• TASK INSTRUCTIONS
Give exactly the lines from the one with "Task: Open the post options chevron" through the final line of the listing below, both included, leaving out any pictures.
▶
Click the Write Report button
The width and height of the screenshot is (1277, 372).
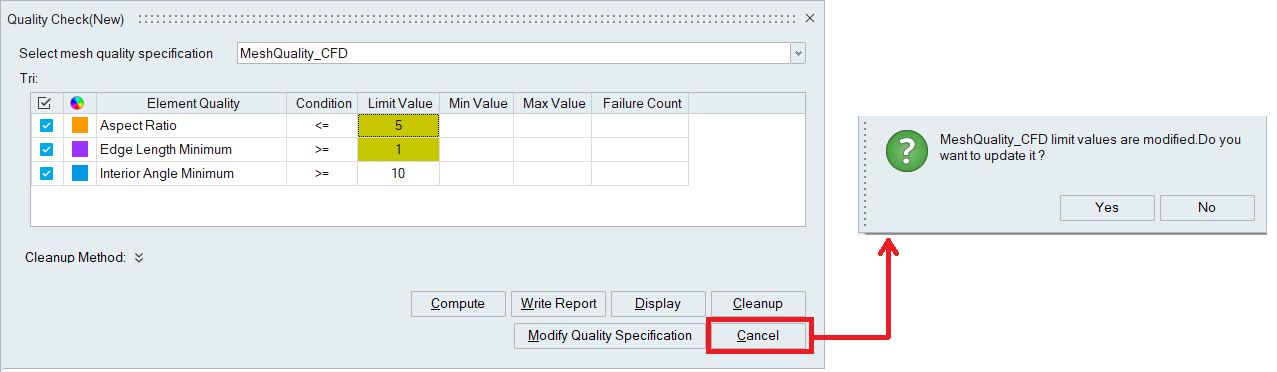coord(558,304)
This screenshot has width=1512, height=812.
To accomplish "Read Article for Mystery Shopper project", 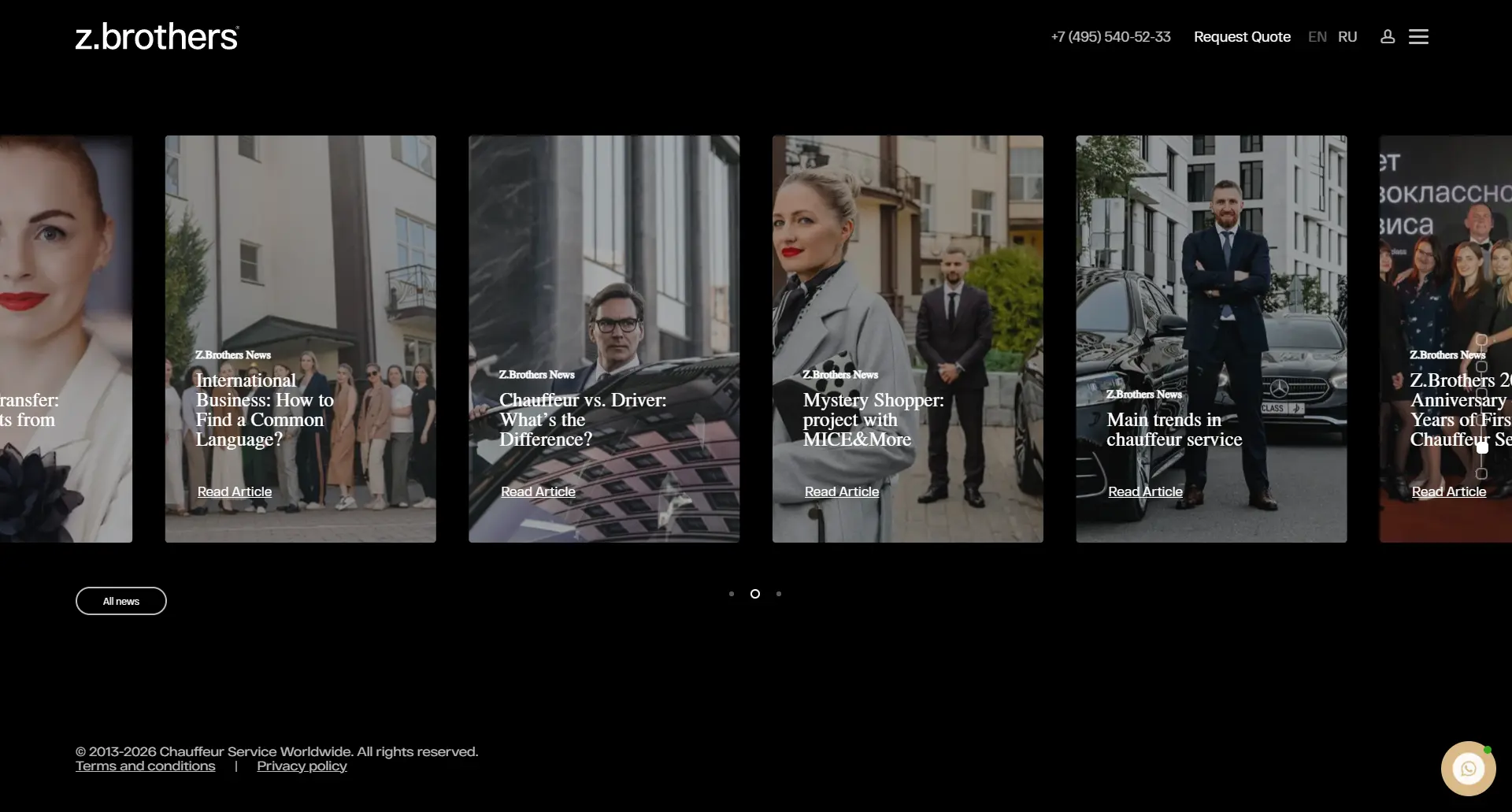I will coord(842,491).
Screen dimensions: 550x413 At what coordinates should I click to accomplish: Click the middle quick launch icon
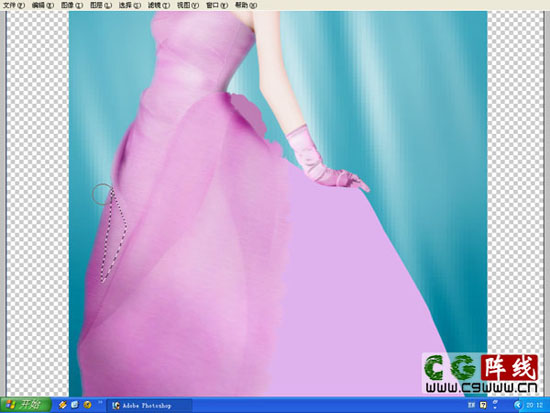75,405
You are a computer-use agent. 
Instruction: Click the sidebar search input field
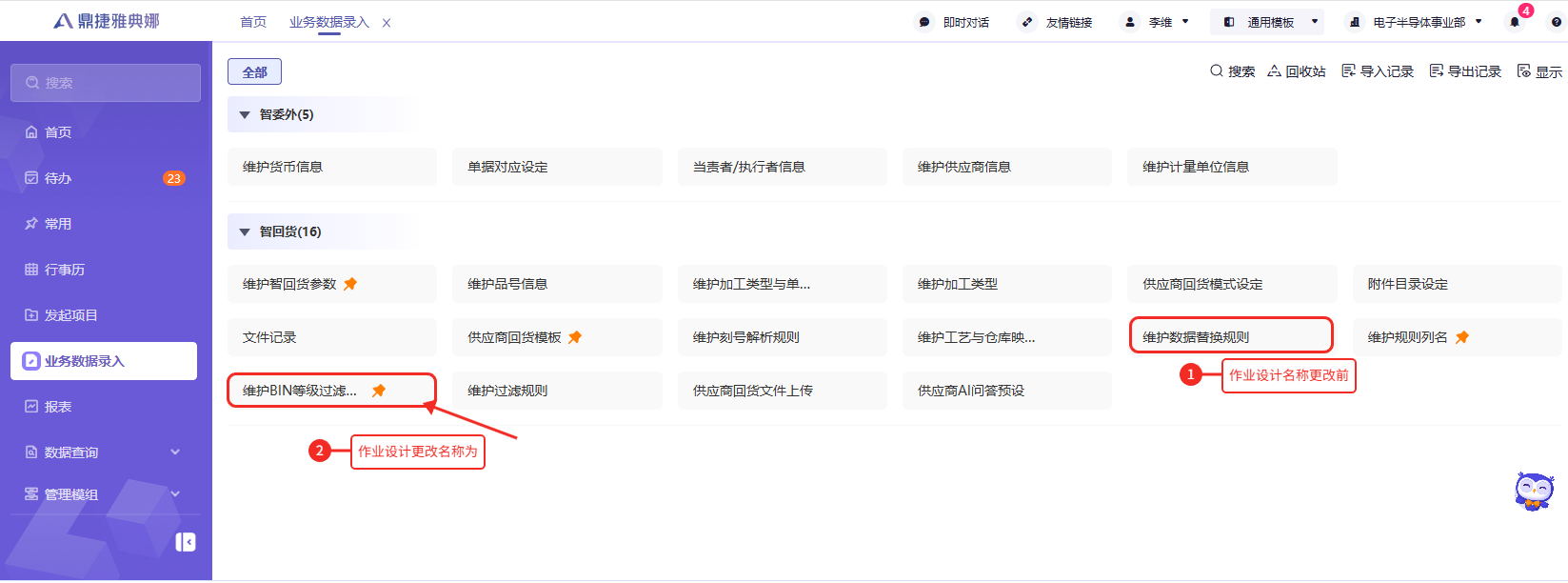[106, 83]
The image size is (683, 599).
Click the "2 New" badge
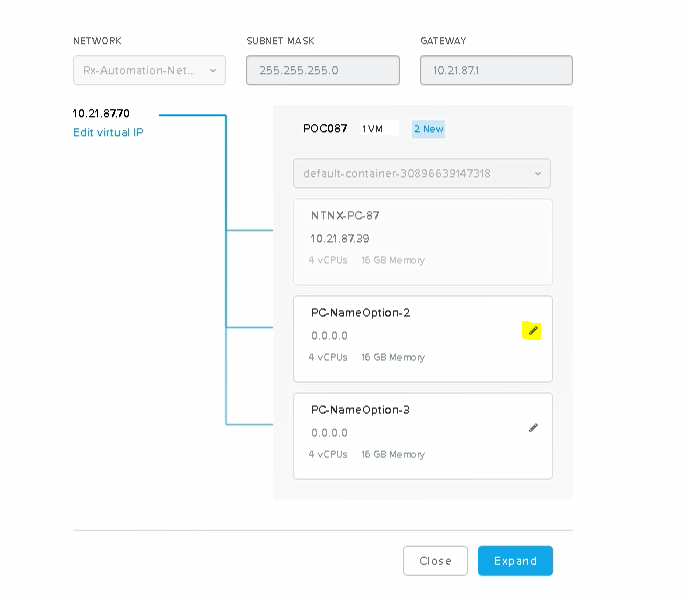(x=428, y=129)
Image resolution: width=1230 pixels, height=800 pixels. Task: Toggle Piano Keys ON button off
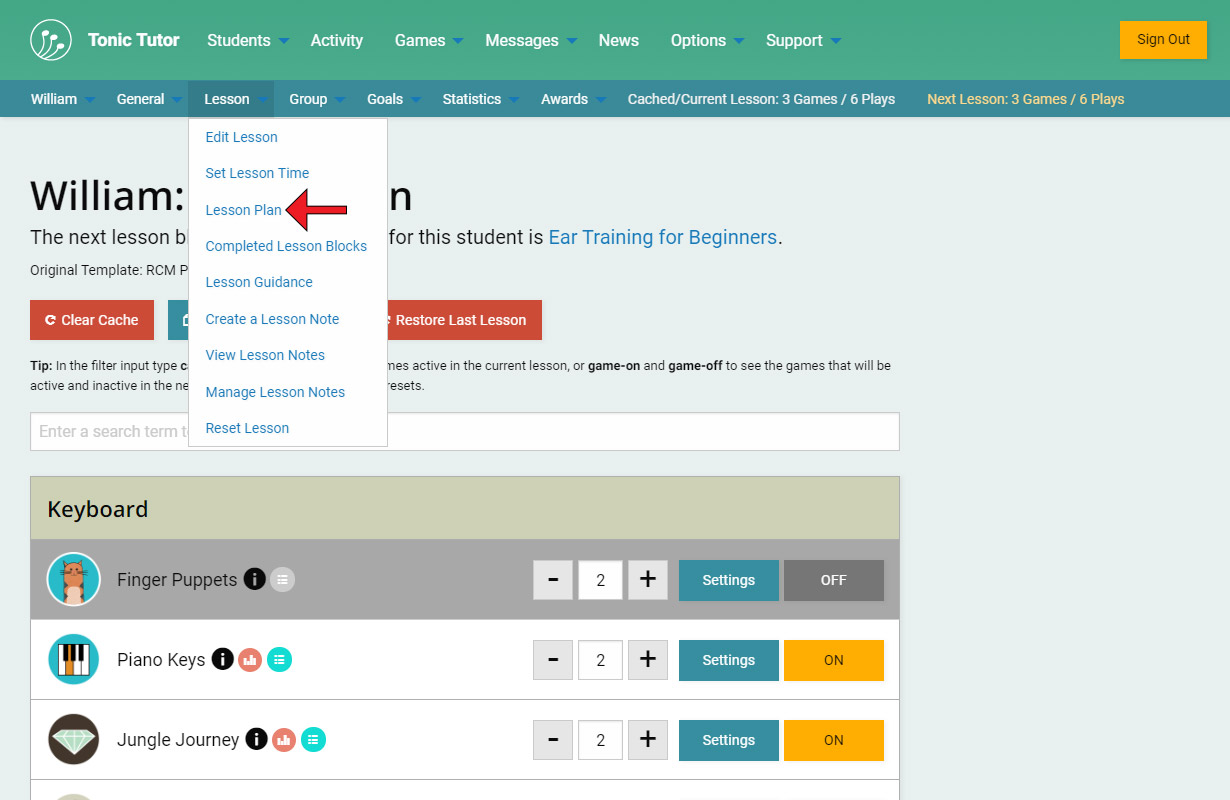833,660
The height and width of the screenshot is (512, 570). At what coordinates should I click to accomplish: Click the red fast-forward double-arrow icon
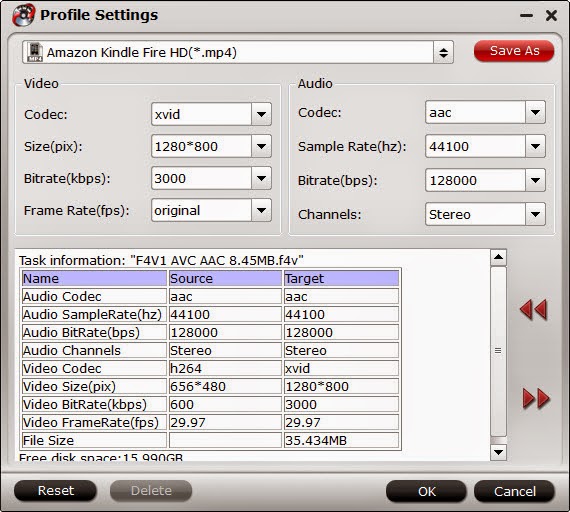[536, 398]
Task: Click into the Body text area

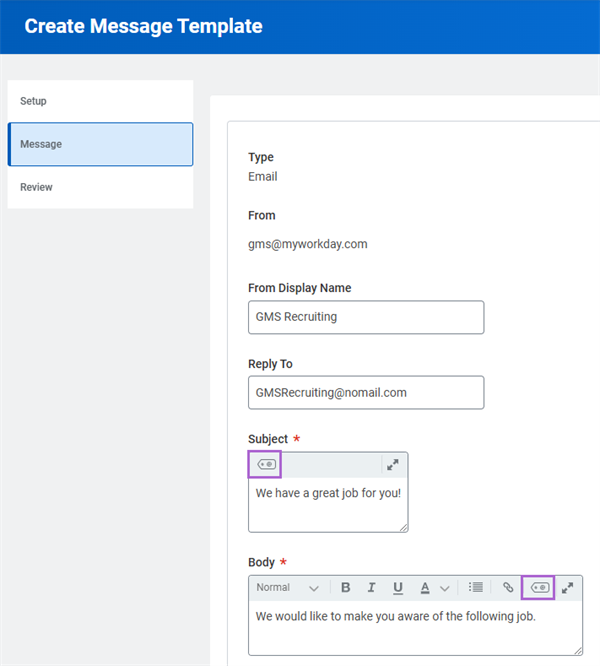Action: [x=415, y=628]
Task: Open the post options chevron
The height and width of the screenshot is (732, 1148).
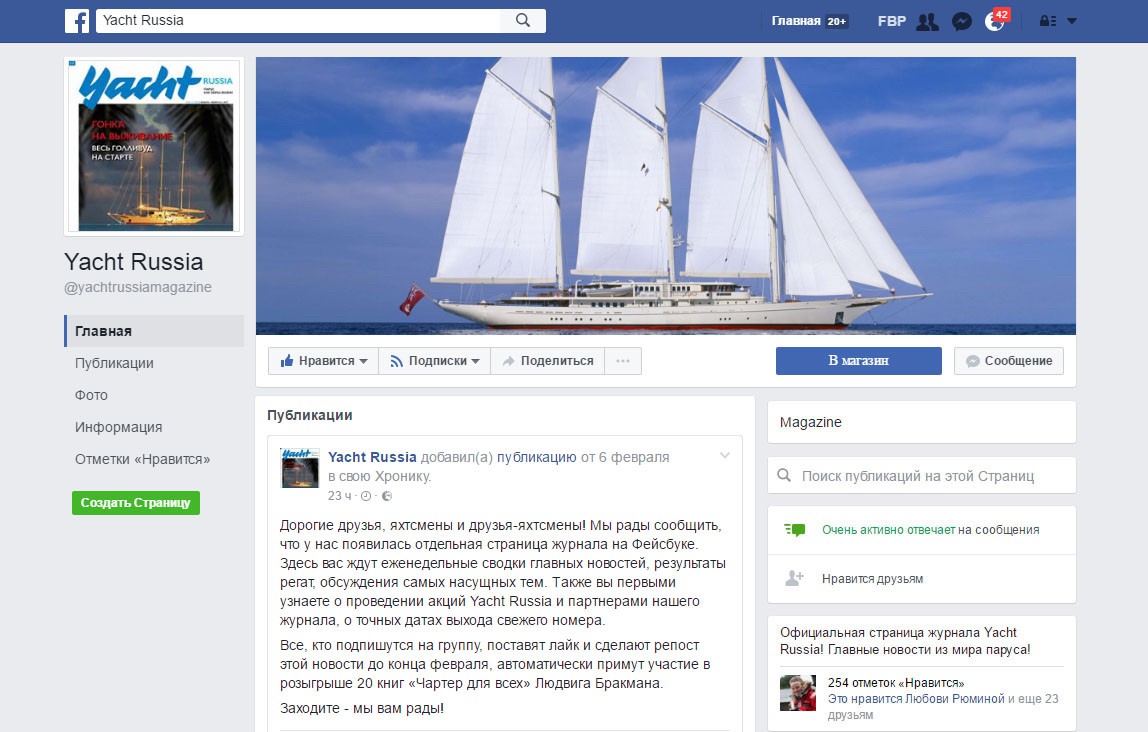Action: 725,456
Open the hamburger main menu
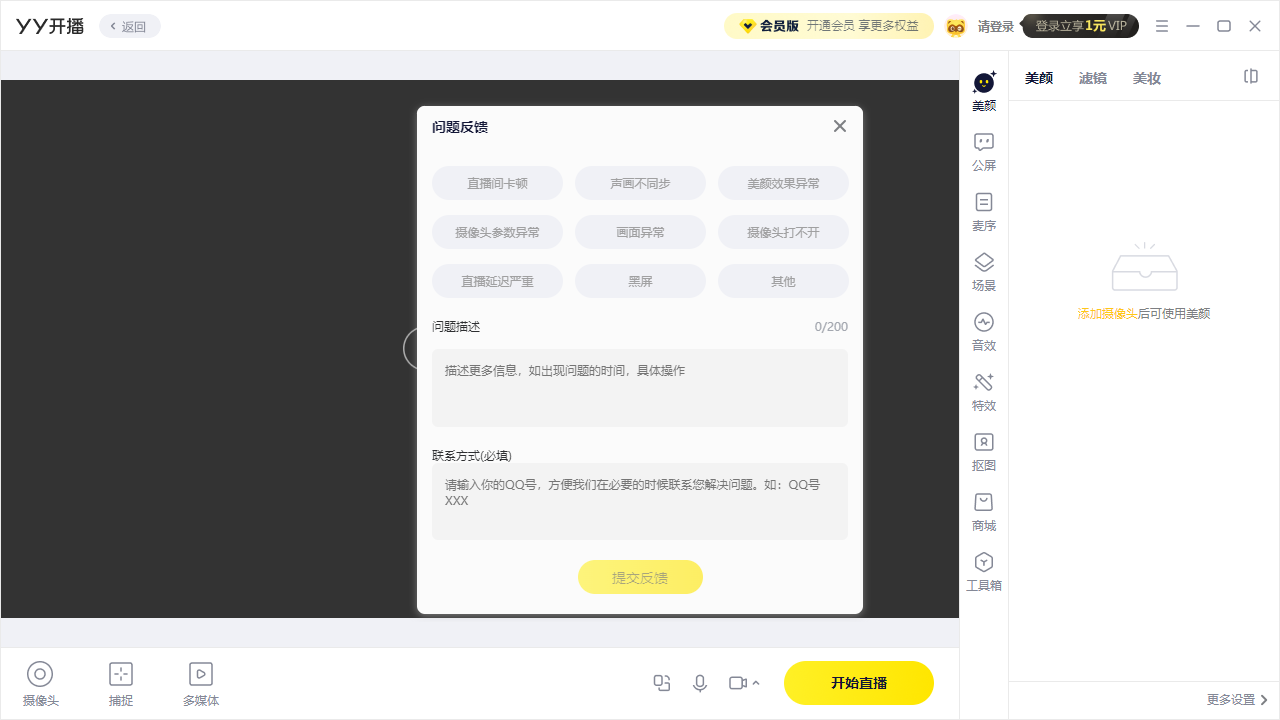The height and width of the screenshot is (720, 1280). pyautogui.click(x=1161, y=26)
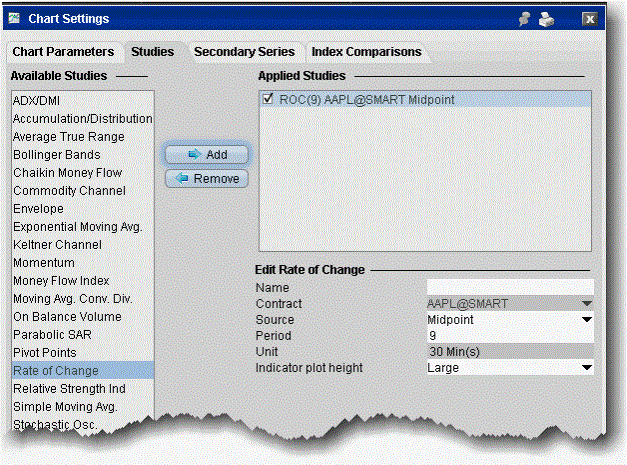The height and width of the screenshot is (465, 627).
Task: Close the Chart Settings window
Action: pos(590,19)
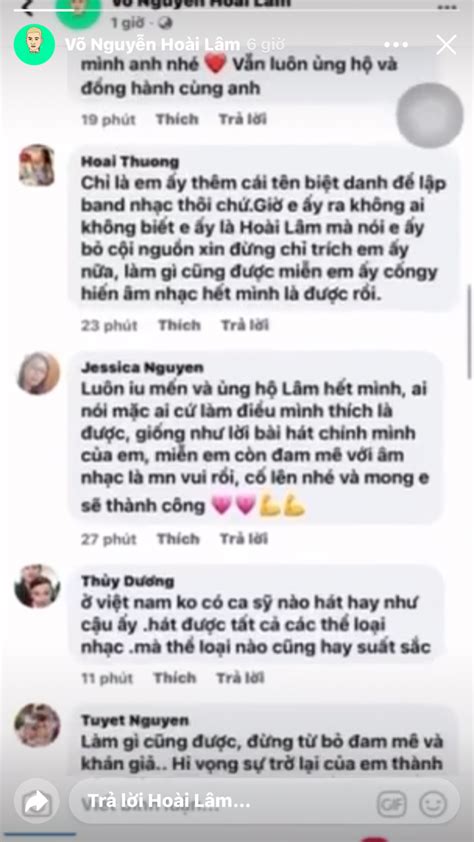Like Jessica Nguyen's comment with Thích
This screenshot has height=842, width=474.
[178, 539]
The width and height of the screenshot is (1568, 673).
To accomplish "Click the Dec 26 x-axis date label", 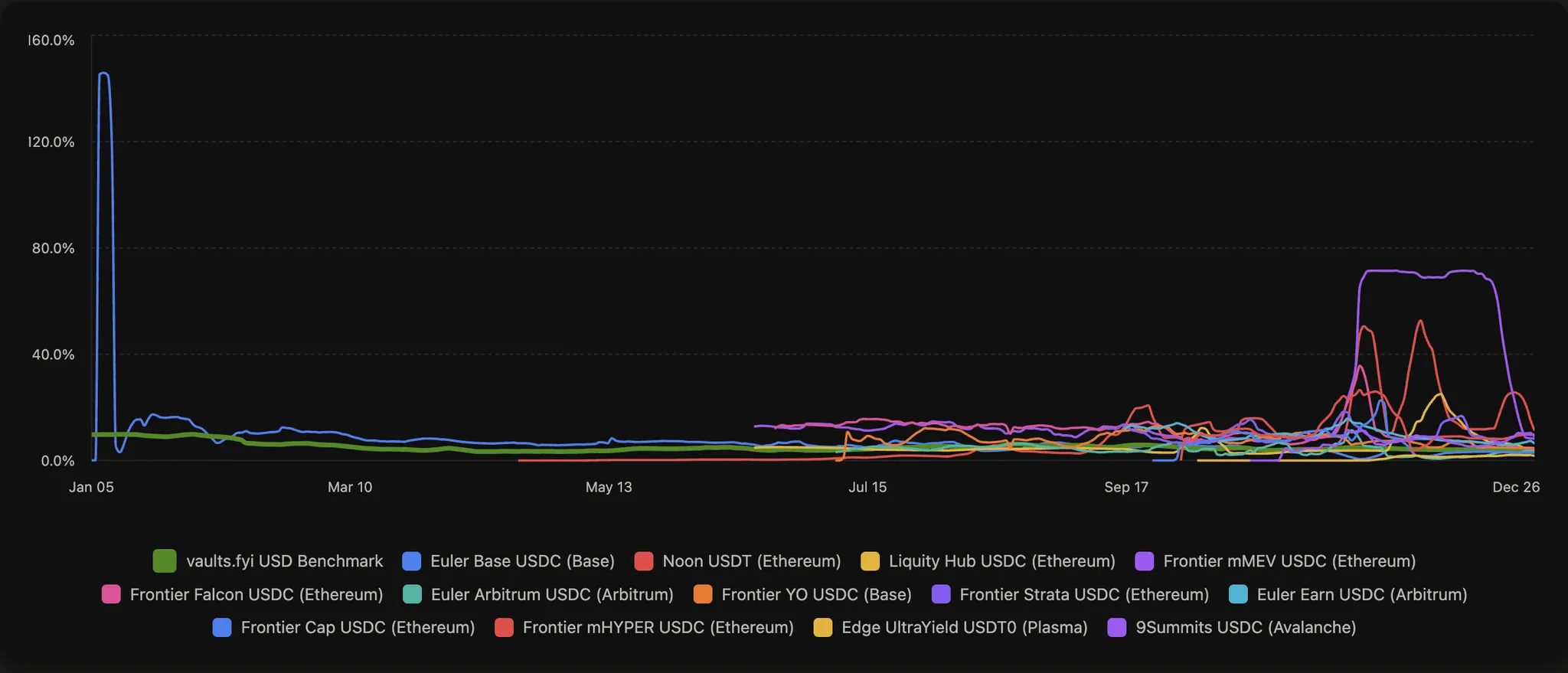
◀
• SOLUTION FOR THIS TASK
Task: Open the post options chevron
The height and width of the screenshot is (732, 1148).
Action: 725,456
Open the hamburger main menu
The height and width of the screenshot is (720, 1280). pyautogui.click(x=1161, y=26)
The height and width of the screenshot is (465, 627).
Task: Close the Chart Settings window
Action: pos(590,19)
Like Jessica Nguyen's comment with Thích
This screenshot has height=842, width=474.
[178, 539]
The width and height of the screenshot is (1568, 673).
To accomplish "Click the Dec 26 x-axis date label", 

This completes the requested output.